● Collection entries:
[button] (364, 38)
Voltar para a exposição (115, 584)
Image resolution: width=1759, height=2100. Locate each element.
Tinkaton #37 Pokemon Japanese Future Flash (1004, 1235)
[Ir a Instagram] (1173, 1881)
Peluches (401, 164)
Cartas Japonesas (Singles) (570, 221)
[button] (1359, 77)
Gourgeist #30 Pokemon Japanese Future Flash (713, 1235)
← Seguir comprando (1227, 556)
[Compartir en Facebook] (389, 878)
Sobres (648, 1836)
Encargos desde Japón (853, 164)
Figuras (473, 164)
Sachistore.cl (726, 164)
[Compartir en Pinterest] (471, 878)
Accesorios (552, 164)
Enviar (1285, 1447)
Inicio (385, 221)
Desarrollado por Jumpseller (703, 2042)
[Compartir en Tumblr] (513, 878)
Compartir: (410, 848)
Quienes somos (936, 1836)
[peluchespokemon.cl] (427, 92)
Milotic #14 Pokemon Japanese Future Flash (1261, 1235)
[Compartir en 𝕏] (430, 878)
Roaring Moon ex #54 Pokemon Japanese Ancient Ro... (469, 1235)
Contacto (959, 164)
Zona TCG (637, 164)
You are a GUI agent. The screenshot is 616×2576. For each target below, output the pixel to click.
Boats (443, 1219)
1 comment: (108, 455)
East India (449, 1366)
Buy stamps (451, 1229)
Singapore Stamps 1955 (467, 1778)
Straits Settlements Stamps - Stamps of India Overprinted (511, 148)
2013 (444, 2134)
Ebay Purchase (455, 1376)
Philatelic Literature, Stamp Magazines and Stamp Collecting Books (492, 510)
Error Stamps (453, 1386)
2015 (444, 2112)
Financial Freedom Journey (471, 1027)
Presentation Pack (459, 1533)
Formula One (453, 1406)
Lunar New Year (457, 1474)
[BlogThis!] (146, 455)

● PROMPT:
The response must hold only the lines above from the line with "Milotic #14 Pokemon" through the line with "Zona TCG (637, 164)", each copied exactly, both ends kept.

● TASK SOLUTION:
Milotic #14 Pokemon Japanese Future Flash (1261, 1235)
[Compartir en 𝕏] (430, 878)
Roaring Moon ex #54 Pokemon Japanese Ancient Ro... (469, 1235)
Contacto (959, 164)
Zona TCG (637, 164)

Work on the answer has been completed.